- [EXERCISE GOAL]:
Reproduce every row below word for word, keeping them in the same order.
————
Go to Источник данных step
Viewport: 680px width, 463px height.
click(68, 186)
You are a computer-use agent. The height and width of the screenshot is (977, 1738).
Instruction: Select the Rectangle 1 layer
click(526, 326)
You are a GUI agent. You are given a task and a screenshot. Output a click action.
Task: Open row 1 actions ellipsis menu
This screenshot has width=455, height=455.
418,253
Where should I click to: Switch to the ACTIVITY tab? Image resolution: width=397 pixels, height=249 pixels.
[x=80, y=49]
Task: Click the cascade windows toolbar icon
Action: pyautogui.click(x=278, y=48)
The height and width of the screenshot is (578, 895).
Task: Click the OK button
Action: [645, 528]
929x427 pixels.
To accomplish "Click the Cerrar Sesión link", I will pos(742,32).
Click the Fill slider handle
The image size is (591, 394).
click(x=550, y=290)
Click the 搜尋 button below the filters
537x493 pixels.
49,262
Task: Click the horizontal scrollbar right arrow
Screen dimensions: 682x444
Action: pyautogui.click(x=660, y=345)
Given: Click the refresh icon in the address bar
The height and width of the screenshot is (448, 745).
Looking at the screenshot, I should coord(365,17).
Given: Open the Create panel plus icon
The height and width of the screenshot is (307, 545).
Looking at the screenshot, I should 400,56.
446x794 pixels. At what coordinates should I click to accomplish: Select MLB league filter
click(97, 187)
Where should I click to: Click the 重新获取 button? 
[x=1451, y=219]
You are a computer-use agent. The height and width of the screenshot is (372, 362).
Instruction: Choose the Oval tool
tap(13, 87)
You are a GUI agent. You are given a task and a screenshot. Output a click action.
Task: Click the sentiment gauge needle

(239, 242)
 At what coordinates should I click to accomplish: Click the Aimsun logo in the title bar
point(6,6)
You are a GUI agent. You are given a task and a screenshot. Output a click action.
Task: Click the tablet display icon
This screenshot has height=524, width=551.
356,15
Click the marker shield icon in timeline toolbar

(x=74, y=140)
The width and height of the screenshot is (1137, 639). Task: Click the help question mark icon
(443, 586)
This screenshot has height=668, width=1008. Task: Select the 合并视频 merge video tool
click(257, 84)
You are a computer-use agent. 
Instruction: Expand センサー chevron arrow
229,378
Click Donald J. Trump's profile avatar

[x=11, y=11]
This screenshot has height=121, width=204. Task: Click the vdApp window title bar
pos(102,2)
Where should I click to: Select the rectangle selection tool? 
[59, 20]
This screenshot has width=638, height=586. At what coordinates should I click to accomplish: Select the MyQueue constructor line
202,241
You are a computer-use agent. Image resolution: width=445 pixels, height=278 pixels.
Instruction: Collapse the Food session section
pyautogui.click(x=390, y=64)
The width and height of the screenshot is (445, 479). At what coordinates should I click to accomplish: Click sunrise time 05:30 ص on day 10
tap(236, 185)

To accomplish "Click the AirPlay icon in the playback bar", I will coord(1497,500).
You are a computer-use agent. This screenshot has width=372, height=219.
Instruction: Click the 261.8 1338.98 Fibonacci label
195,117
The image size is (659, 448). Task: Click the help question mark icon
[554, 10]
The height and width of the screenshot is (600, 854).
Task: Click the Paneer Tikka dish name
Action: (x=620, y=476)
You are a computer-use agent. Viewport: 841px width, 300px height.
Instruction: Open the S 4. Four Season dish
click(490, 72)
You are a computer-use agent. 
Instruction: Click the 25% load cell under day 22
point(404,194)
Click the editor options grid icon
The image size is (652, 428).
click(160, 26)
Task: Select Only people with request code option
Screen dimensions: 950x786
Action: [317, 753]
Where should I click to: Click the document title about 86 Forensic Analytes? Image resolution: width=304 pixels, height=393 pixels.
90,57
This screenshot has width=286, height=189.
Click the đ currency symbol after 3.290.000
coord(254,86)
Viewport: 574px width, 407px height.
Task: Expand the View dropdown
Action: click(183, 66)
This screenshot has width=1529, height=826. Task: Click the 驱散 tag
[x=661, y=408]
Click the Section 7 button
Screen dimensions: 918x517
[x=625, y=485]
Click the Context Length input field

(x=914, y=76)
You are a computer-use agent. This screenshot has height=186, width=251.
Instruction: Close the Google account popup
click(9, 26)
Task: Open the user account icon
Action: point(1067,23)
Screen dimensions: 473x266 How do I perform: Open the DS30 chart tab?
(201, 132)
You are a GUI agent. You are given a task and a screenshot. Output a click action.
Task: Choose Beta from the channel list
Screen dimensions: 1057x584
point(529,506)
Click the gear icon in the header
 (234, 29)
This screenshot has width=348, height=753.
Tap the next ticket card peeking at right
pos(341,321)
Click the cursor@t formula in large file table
————
- [WRITTEN REPLY]:
Go to Источник данных step
Viewport: 680px width, 463px height.
click(68, 186)
You are a computer-use agent. The height and width of the screenshot is (977, 1738).
Instruction: Select the Rectangle 1 layer
click(526, 326)
You are a GUI agent. You are given a task and a screenshot. Output a click action.
Task: Open row 1 actions ellipsis menu
This screenshot has width=455, height=455.
418,253
Where should I click to: Switch to the ACTIVITY tab? Image resolution: width=397 pixels, height=249 pixels.
[x=80, y=49]
Task: Click the cascade windows toolbar icon
Action: pyautogui.click(x=278, y=48)
The height and width of the screenshot is (578, 895).
Task: Click the OK button
Action: [645, 528]
929x427 pixels.
To accomplish "Click the Cerrar Sesión link", I will pos(742,32).
Click the Fill slider handle
The image size is (591, 394).
click(x=550, y=290)
Click the 搜尋 button below the filters
537x493 pixels.
49,262
Task: Click the horizontal scrollbar right arrow
Screen dimensions: 682x444
Action: pyautogui.click(x=660, y=345)
Given: Click the refresh icon in the address bar
The height and width of the screenshot is (448, 745).
Looking at the screenshot, I should coord(365,17).
Given: Open the Create panel plus icon
The height and width of the screenshot is (307, 545).
Looking at the screenshot, I should 400,56.
446x794 pixels. At what coordinates should I click to accomplish: Select MLB league filter
click(97, 187)
Where should I click to: Click the 重新获取 button? 
[x=1451, y=219]
You are a computer-use agent. The height and width of the screenshot is (372, 362).
Instruction: Choose the Oval tool
tap(13, 87)
You are a GUI agent. You are given a task and a screenshot. Output a click action.
Task: Click the sentiment gauge needle

(239, 242)
 At what coordinates should I click to accomplish: Click the Aimsun logo in the title bar
point(6,6)
You are a GUI agent. You are given a task and a screenshot. Output a click action.
Task: Click the tablet display icon
This screenshot has height=524, width=551.
356,15
Click the marker shield icon in timeline toolbar

(x=74, y=140)
The width and height of the screenshot is (1137, 639). Task: Click the help question mark icon
(443, 586)
This screenshot has height=668, width=1008. Task: Select the 合并视频 merge video tool
click(257, 84)
You are a computer-use agent. 
Instruction: Expand センサー chevron arrow
229,378
Click Donald J. Trump's profile avatar

[x=11, y=11]
This screenshot has height=121, width=204. Task: Click the vdApp window title bar
pos(102,2)
Where should I click to: Select the rectangle selection tool? 
[59, 20]
This screenshot has width=638, height=586. At what coordinates should I click to accomplish: Select the MyQueue constructor line
202,241
You are a computer-use agent. Image resolution: width=445 pixels, height=278 pixels.
Instruction: Collapse the Food session section
pyautogui.click(x=390, y=64)
The width and height of the screenshot is (445, 479). At what coordinates should I click to accomplish: Click sunrise time 05:30 ص on day 10
tap(236, 185)

To accomplish "Click the AirPlay icon in the playback bar", I will coord(1497,500).
You are a computer-use agent. This screenshot has width=372, height=219.
Instruction: Click the 261.8 1338.98 Fibonacci label
195,117
The image size is (659, 448). Task: Click the help question mark icon
[554, 10]
The height and width of the screenshot is (600, 854).
Task: Click the Paneer Tikka dish name
Action: (x=620, y=476)
You are a computer-use agent. Viewport: 841px width, 300px height.
Instruction: Open the S 4. Four Season dish
click(490, 72)
You are a computer-use agent. 
Instruction: Click the 25% load cell under day 22
point(404,194)
Click the editor options grid icon
The image size is (652, 428).
click(160, 26)
Task: Select Only people with request code option
Screen dimensions: 950x786
Action: [317, 753]
Where should I click to: Click the document title about 86 Forensic Analytes? Image resolution: width=304 pixels, height=393 pixels.
90,57
This screenshot has width=286, height=189.
Click the đ currency symbol after 3.290.000
coord(254,86)
Viewport: 574px width, 407px height.
Task: Expand the View dropdown
Action: click(183, 66)
This screenshot has width=1529, height=826. Task: Click the 驱散 tag
[x=661, y=408]
Click the Section 7 button
Screen dimensions: 918x517
[x=625, y=485]
Click the Context Length input field

(x=914, y=76)
You are a computer-use agent. This screenshot has height=186, width=251.
Instruction: Close the Google account popup
click(9, 26)
Task: Open the user account icon
Action: point(1067,23)
Screen dimensions: 473x266 How do I perform: Open the DS30 chart tab?
(201, 132)
You are a GUI agent. You are given a task and a screenshot. Output a click action.
Task: Choose Beta from the channel list
Screen dimensions: 1057x584
point(529,506)
Click the gear icon in the header
 (234, 29)
This screenshot has width=348, height=753.
Tap the next ticket card peeking at right
pos(341,321)
Click the cursor@t formula in large file table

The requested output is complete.